Solutions based on time-frequency methods suffer from two main drawbacks:

  • The conversion of the time-frequency representations back to the time domain requires phase estimation, which introduces errors and leads to imperfect reconstruction.

  • Relatively long windows are required to yield high resolution frequency representations, which leads to high computational complexity and unacceptable latency for real-time scenarios.

In this example, you train a deep learning speech separation network based on the Conv-TasNet architecture [1]. The Conv-TasNet model acts directly on the audio signal and bypasses the issues arising from time-frequency transformations.

To use a pretrained speaker separation network, see separateSpeakers. The separateSpeakers function separates speakers using either the (transformer-based) SepFormer architecture or a Conv-TasNet architecture.

For a comparison of the performance of the different models, see Compare Speaker Separation Models.

Optionally Reduce Data Set

To train the network with the entire data set and achieve the highest possible accuracy, set speedupExample to false. To run this example more quickly, set speedupExample to true.

speedupExample = false;

Train Speech Separation Network

Examine Network Architecture


The network is based on [1] and consists of three stages: Encoding, mask estimation or separation, and decoding.

  • The encoder transforms the time-domain input mixture signals into an intermediate representation using convolutional layers.

  • The mask estimator computes one mask per speaker. The intermediate representation of each speaker is obtained by multiplying the encoder's output by its respective mask.
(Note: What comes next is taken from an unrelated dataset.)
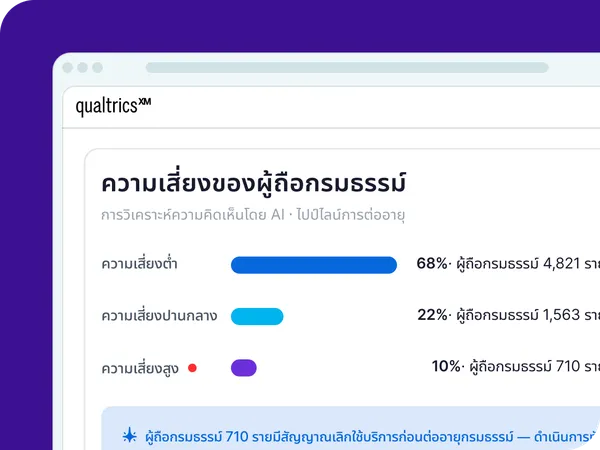Select the purple high-risk bar

[x=244, y=368]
The mask estimator is comprised of 32 blocks of convolutional and normalization layers with skip connections between blocks.

  • The decoder transforms the intermediate representations to time-domain separated speech signals using transposed convolutional layers.

The operation of the network is encapsulated in separateSpeakersConvTasNet.

To calculate loss, use the supporting functions uPIT for utterance-level permutation-invariant training (uPIT) and SISNR to calculate scale-invariant signal-to-noise ratio (SI-SNR) [1]. SI-SNR encourages the network to learn how to separate signals regardless of their initial relative energy. Without scale invariance, the network would learn how to recover the more dominant energy signal at the cost of the less dominant. uPIT resolves the problem that there is no a priori way to associate the predictions with the targets by minimizing the loss of the best permutation between predictions and targets.

Download Train Data Set

Use a subset of the LibriSpeech data set [2] to train the network. The LibriSpeech data set is a large corpus of read English speech sampled at 16 kHz. The data is derived from audiobooks read from the LibriVox project.

Download the LibriSpeech data set. If speedupExample is true, download the approximately 322 MB dev-clean set. If speedupExample is to false, download the approximately 28 GB train-clean-360 set.

downloadDatasetFolder = tempdir;

if speedupExample
    filename = "dev-clean.tar.gz";
    datasetFolder = fullfile(downloadDatasetFolder,"LibriSpeech","dev-clean");
    filename = "train-clean-360.tar.gz";
    datasetFolder = fullfile(downloadDatasetFolder,"LibriSpeech","train-clean-360");

url = "" + filename;
if ~datasetExists(datasetFolder)
    unzippedFile = fullfile(downloadDatasetFolder,filename);

Preprocess Data Set

The LibriSpeech data set is comprised of many audio files with a single speaker. It does not contain mixture signals where 2 or more persons are speaking simultaneously.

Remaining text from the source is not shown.